Universal salvation, argues David Bentley Hart, is more than wishful thinking. It is the conviction, expounded in his latest work, That All Shall Be Saved: Heaven, Hell, and Universal Salvation, that no human being will be confined to hell forever, and that all persons will be finally reconciled with God.

Always a minority among the Christian faithful, universalists from the beginning have been accused of trading intellectual rigor for the whims of emotion. Augustine dismissed the idea of universal salvation as mere sentimentalism. The “merciful-hearted,” as he condescendingly dubbed them, believed that all sinners will be saved simply because they wanted to believe it.

Hart certainly wants to believe it.
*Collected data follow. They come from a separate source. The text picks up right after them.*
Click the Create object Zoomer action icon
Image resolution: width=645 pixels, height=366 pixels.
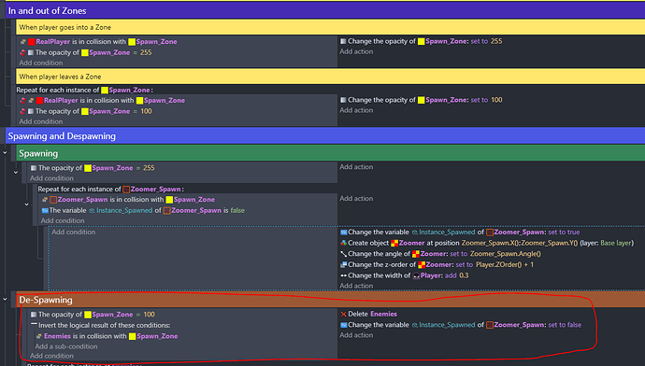click(x=343, y=243)
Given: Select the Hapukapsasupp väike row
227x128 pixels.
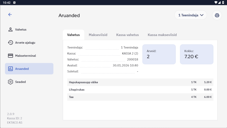Looking at the screenshot, I should pyautogui.click(x=140, y=82).
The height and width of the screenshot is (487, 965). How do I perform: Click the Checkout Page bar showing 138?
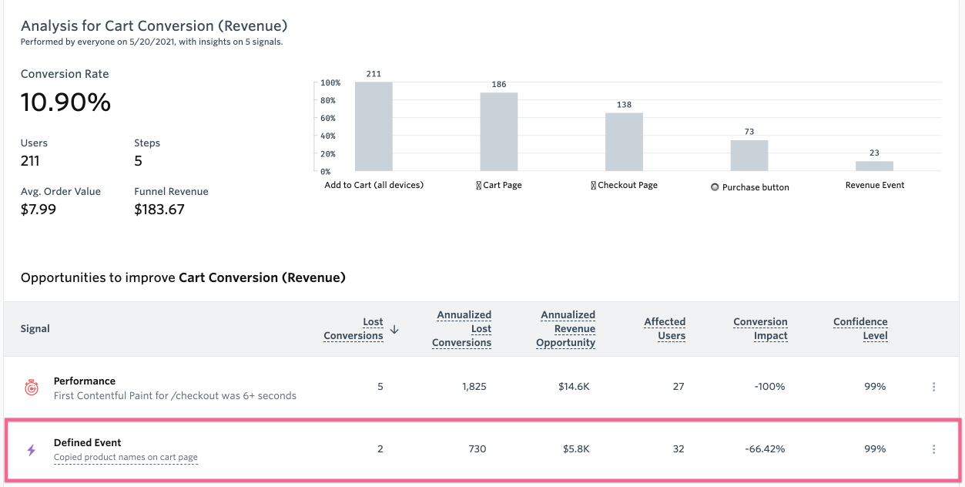tap(624, 143)
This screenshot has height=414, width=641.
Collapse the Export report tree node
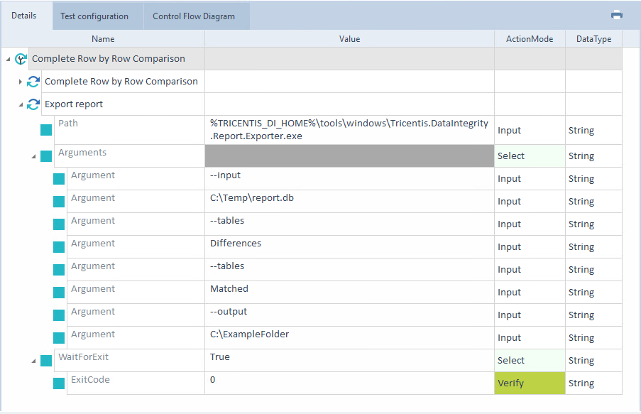pos(21,105)
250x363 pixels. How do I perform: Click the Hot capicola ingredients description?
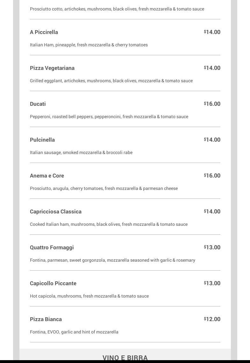pyautogui.click(x=89, y=296)
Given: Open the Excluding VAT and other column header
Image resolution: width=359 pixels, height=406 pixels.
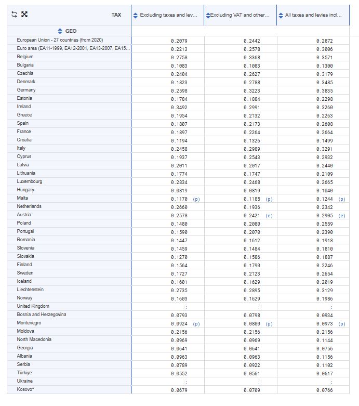Looking at the screenshot, I should (x=240, y=15).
In That All Shall Be Saved, the eminent Eastern Orthodox scholar and cultural critic frankly admits that he is instinctually impelled to embrace universalism. The doctrine of eternal hell, writes Hart, is a morally abhorrent idea, one so inimical to a proper understanding of the Gospel “that it cannot even be stated in Christian theological terms without a descent into equivocity so precipitous and total that nothing but edifying gibberish remains.”

To the majority of Christians, or at least to those in the West, Hart’s assertion that there is no eternal hell is at best naively misguided and at worst a pernicious heresy. Finding himself in such a small minority, with the force of over a millennium and a half of Christian tradition standing against him, a different author might have felt pressured to write an inoffensively dry and diplomatic tome.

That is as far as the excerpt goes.